Andalucia Bike Race 2016 : l’Espagne sur la route du Cap
Par Julien Delaet -
Lorsqu’on décide de s’inscrire sur une course à étapes en plein mois de février, c’est qu’on veut avant tout échapper aux intempéries qui balayent les régions plus au Nord. Mais l’Andalucia Bike Race est aussi un excellent test afin de vérifier sa condition physique à la sortie de l’hiver. Que ce soit du côté des tops teams, qui viennent ici préparer la Cape Epic, ou des amateurs, chacun peut y trouver son compte.
L’ensemble de la course se déroule en 2 parties. La première se situe dans la province et ville éponyme de Jaén, qui n’est autre que la capitale mondiale de l’huile d’olive. En effet, ce sont des champs d’oliviers à perte de vue que nous pouvons contempler depuis les terrasses du château Santa Catalina, situé sur les hauteurs de la ville. Cette région, plutôt montagneuse, propose un terrain de jeu exigeant avec de longues ascensions sur pistes. La seconde partie se déroule à Cordoue, Cordoba en Espagnol. La capitale Andalouse propose quant à elle un terrain de jeu plus technique avec des relances et des singletracks sinueux, semblables au massif des Maures dans lequel se déroule chaque année le Roc d’Azur. Place maintenant au compte-rendu de cette folle semaine.
————
**Liste des tâches:**
1/ D'après l'article sur l'Andalucia Bike Race 2016, quelle ville est présentée comme la capitale mondiale de l'huile d'olive ?
2/ Modifiez le passage de l'article sur l'Andalucia Bike Race 2016 allant de « L’ensemble de la » jusqu'à « cette folle semaine. », en remplaçant « terrain de jeu » par « parcours ».
3/ Poursuivez l'article sur l'Andalucia Bike Race 2016 à partir de sa dernière phrase.

**Section des données:**
————
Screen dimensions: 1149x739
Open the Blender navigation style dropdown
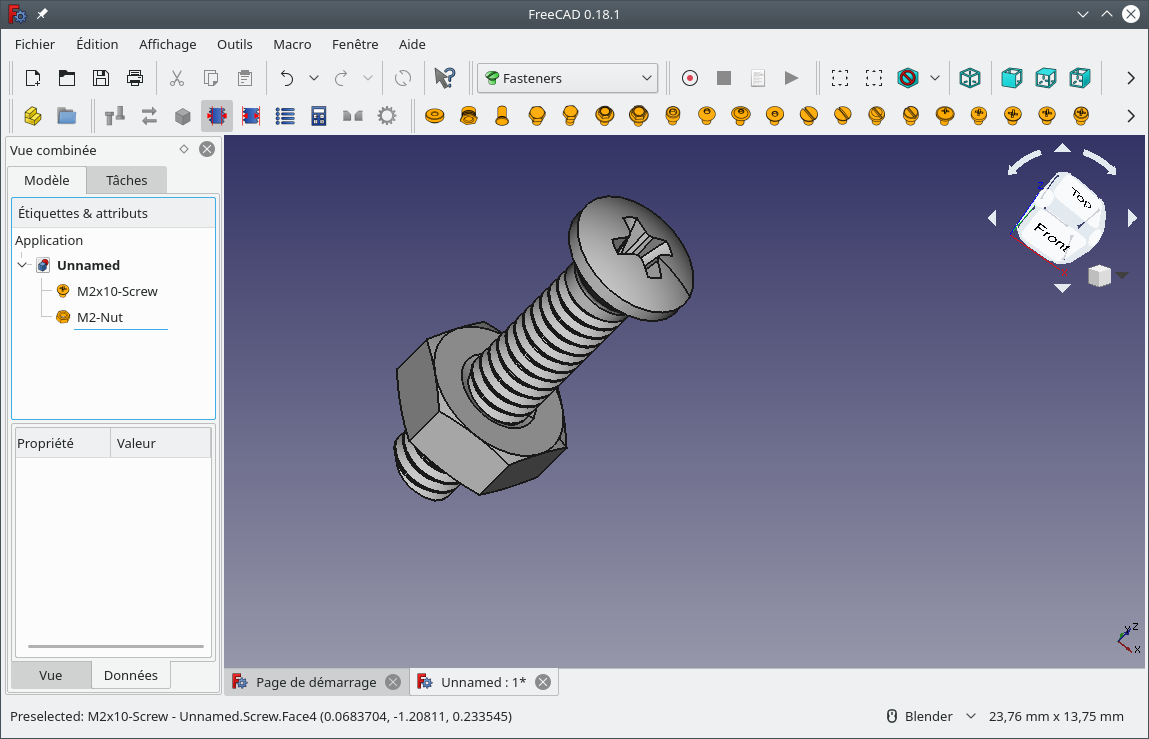[x=932, y=716]

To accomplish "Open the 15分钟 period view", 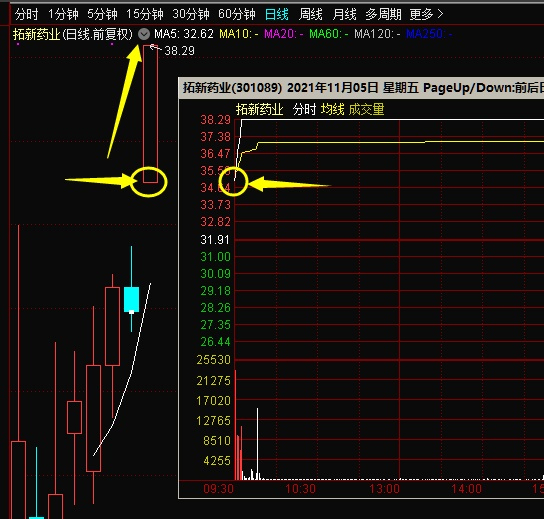I will pyautogui.click(x=145, y=14).
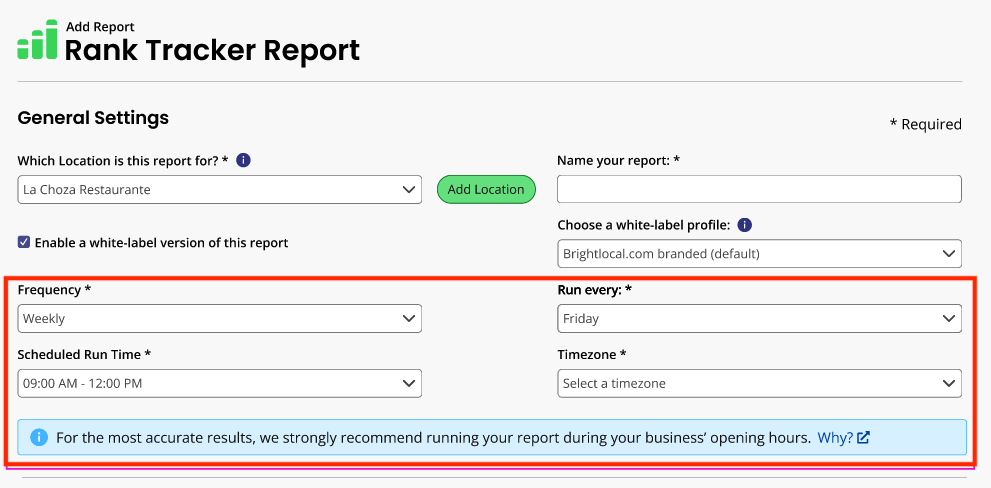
————
**Réponses par tâche:**
1/ Jaén.

2/
L’ensemble de la course se déroule en 2 parties. La première se situe dans la province et ville éponyme de Jaén, qui n’est autre que la capitale mondiale de l’huile d’olive. En effet, ce sont des champs d’oliviers à perte de vue que nous pouvons contempler depuis les terrasses du château Santa Catalina, situé sur les hauteurs de la ville. Cette région, plutôt montagneuse, propose un parcours exigeant avec de longues ascensions sur pistes. La seconde partie se déroule à Cordoue, Cordoba en Espagnol. La capitale Andalouse propose quant à elle un parcours plus technique avec des relances et des singletracks sinueux, semblables au massif des Maures dans lequel se déroule chaque année le Roc d’Azur. Place maintenant au compte-rendu de cette folle semaine.

3/
Etape 1 > Prologue à Martos: 50km / 1400m D+
Enfin, nous y voici ! Cet objectif que je m’étais fixé au début de l’hiver se dresse juste devant moi. Pour ce premier grand rendez-vous de l’année, je fais une nouvelle fois équipe avec mon pote Fred Ischard, mon coéquipier de la Transalp 2015 ! Aujourd’hui, avec une vingtaine de degrés, il n’y avait vraiment pas à hésiter sur le choix de la tenue, le cuissard court ainsi que le maillot manches courtes sont de circonstance.
Il est 15h06, notre dossard numéro 32 nous permet de nous élancer dans les derniers teams, juste avant de laisser la place aux pros. C’est parti pour un peu plus de 2 heures à bloc !
Les 10 premiers kilomètres jusqu’au ravitaillement sont relativement roulants. Notre moyenne avoisine les 25 km/h lorsque tout à coup vient se dresser devant nous une pente sévère avec des passages à plus de 30%. Cette première partie d’ascension fait mal aux jambes et casse le rythme imposé jusque-là. Dans cette difficulté, longue de 7 kilomètres, nous rattrapons déjà quelques équipages partis juste devant nous. Il faut parfois se frayer un chemin car la trace n’est pas toujours très large et la moindre erreur se paye cash. En haut de ce col, à 1200 m d’altitude, la vue panoramique sur les oliveraies est splendide.
Nous empruntons alors un single tortueux suivi de deux coups de cul avant de plonger vers le village de Torredelcampo. Cette superbe descente en sous-bois me vaut une petite frayeur au passage d’une épingle, où je me paie un «tout droit».
Au 30ème kilomètre, un magnifique franchissement dans un canyon asséché nous oblige à porter nos vélos, juste avant d’entamer une belle remontée de près de 300 mètres de positif. Au sommet, ce sont déjà les 3 premières équipes favorites, parties environ 15 minutes après nous, qui nous déposent littéralement sur place. Un autre monde…
L’ultime descente de ce prologue sera rapidement avalée, avant de laisser place à 10 kilomètres de piste à travers les champs d’oliviers pour rejoindre Martos.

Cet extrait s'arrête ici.